--- START ---
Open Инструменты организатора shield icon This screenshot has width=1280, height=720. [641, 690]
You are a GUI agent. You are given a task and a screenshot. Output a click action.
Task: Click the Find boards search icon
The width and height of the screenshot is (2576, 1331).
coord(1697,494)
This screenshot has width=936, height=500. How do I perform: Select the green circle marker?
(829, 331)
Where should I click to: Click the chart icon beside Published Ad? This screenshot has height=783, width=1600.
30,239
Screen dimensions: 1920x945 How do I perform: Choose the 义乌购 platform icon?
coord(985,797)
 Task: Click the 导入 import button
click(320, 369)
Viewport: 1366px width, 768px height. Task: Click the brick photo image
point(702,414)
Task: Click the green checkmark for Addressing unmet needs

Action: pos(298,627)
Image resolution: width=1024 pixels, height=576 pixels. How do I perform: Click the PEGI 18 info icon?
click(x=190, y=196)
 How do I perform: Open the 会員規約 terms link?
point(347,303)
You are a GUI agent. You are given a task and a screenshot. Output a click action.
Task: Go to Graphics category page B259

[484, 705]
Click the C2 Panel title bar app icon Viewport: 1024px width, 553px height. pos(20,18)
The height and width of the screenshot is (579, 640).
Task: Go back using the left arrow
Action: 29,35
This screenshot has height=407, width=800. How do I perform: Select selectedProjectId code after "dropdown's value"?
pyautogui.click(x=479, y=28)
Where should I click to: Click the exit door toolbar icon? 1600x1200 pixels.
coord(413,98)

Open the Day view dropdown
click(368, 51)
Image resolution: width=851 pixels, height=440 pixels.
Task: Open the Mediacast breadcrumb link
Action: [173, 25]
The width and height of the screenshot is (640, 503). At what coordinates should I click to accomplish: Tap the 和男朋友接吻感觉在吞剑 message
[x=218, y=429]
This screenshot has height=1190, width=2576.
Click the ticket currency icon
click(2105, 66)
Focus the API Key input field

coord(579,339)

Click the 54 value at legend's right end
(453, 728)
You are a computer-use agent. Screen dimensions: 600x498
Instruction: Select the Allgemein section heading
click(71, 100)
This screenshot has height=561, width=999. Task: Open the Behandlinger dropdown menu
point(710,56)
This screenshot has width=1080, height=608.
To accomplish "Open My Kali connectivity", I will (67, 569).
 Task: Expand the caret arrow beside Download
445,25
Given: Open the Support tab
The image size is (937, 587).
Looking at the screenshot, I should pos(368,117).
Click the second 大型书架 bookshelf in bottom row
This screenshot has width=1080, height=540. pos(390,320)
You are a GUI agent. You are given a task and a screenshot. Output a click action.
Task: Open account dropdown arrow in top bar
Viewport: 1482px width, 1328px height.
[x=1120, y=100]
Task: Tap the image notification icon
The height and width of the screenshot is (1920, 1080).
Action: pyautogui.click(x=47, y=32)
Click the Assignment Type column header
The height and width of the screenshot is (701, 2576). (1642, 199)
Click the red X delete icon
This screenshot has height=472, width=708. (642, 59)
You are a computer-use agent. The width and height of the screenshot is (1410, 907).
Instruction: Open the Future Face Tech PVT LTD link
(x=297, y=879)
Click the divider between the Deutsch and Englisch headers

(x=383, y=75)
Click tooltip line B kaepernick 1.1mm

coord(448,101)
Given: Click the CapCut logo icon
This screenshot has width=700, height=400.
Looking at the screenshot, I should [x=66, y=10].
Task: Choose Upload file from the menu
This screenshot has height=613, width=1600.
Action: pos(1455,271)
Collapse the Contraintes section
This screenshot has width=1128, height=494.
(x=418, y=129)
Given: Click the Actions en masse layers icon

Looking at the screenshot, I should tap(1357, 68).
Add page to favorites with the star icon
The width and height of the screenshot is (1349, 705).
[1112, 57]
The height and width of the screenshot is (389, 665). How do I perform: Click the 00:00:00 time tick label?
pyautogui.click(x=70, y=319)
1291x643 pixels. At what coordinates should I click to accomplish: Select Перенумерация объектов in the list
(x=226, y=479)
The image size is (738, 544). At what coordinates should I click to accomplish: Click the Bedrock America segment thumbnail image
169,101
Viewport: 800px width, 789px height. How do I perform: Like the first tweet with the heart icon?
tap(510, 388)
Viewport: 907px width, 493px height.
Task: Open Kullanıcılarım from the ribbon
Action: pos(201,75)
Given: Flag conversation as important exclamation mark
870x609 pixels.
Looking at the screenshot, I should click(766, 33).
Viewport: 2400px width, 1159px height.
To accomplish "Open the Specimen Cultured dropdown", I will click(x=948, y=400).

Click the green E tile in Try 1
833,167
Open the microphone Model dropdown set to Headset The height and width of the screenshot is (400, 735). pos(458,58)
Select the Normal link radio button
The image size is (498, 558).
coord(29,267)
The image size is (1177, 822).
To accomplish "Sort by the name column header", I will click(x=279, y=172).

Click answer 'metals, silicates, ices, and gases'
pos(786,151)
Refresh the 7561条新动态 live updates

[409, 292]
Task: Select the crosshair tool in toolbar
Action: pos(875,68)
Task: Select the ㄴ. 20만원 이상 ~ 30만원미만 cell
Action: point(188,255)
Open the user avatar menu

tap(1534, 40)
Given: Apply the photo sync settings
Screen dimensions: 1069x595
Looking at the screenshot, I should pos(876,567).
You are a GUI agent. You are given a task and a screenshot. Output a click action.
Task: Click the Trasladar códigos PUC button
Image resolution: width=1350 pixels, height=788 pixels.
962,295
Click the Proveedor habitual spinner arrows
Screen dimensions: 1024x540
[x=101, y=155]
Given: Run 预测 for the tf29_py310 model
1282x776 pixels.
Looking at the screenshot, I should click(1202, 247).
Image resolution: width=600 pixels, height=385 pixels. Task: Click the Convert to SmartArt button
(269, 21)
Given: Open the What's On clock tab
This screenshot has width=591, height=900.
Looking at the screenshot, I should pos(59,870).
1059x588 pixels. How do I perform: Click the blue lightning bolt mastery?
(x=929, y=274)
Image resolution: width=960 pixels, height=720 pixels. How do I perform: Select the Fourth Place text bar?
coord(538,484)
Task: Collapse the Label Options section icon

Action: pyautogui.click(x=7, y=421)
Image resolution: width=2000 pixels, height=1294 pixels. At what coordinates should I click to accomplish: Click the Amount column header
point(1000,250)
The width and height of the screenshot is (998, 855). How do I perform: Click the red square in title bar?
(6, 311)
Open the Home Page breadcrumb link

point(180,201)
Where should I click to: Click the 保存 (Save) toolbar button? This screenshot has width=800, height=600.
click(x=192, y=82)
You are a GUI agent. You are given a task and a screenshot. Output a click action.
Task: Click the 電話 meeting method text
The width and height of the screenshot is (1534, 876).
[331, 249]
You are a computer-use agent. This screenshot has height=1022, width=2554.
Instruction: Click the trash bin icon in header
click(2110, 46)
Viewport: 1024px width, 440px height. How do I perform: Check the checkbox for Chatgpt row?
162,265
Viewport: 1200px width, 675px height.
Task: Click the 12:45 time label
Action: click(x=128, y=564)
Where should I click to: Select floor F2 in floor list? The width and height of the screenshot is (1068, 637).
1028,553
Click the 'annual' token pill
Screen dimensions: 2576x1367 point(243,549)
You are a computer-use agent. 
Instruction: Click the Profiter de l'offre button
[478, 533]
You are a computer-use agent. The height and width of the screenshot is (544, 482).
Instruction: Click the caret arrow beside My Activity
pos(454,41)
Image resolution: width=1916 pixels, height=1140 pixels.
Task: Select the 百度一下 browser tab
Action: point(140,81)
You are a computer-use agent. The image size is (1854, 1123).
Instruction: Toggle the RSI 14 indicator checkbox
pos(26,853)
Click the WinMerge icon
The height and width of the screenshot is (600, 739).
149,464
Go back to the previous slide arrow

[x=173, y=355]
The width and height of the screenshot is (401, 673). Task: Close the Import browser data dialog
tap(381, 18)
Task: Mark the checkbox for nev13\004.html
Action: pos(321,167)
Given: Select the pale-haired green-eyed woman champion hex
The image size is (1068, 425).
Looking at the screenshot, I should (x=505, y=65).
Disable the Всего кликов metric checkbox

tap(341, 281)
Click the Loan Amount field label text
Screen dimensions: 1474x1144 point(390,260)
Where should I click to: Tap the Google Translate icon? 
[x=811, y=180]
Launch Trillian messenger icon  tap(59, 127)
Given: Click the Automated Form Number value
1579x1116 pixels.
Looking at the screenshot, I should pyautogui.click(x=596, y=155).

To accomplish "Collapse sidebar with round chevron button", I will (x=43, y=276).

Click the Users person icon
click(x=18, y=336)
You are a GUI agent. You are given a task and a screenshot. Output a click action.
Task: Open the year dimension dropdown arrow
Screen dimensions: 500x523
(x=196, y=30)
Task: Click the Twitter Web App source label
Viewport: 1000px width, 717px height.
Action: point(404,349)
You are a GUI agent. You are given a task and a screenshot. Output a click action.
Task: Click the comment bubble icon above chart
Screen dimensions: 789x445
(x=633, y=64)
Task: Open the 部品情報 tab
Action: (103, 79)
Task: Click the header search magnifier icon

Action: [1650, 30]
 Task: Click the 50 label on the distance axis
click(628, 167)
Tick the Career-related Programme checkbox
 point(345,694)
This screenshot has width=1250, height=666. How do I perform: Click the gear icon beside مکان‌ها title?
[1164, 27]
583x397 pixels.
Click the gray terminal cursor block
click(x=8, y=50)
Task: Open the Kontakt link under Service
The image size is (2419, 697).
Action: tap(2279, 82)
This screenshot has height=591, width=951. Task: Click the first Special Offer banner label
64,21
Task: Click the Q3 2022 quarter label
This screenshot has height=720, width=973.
--- END ---
Your objective
Please return exactly the lines from the one containing "This screenshot has height=591, width=951." through the end of the entries above, adding no other line.

Output of the exercise
This screenshot has height=591, width=951. Task: Click the first Special Offer banner label
64,21
Task: Click the Q3 2022 quarter label
This screenshot has height=720, width=973.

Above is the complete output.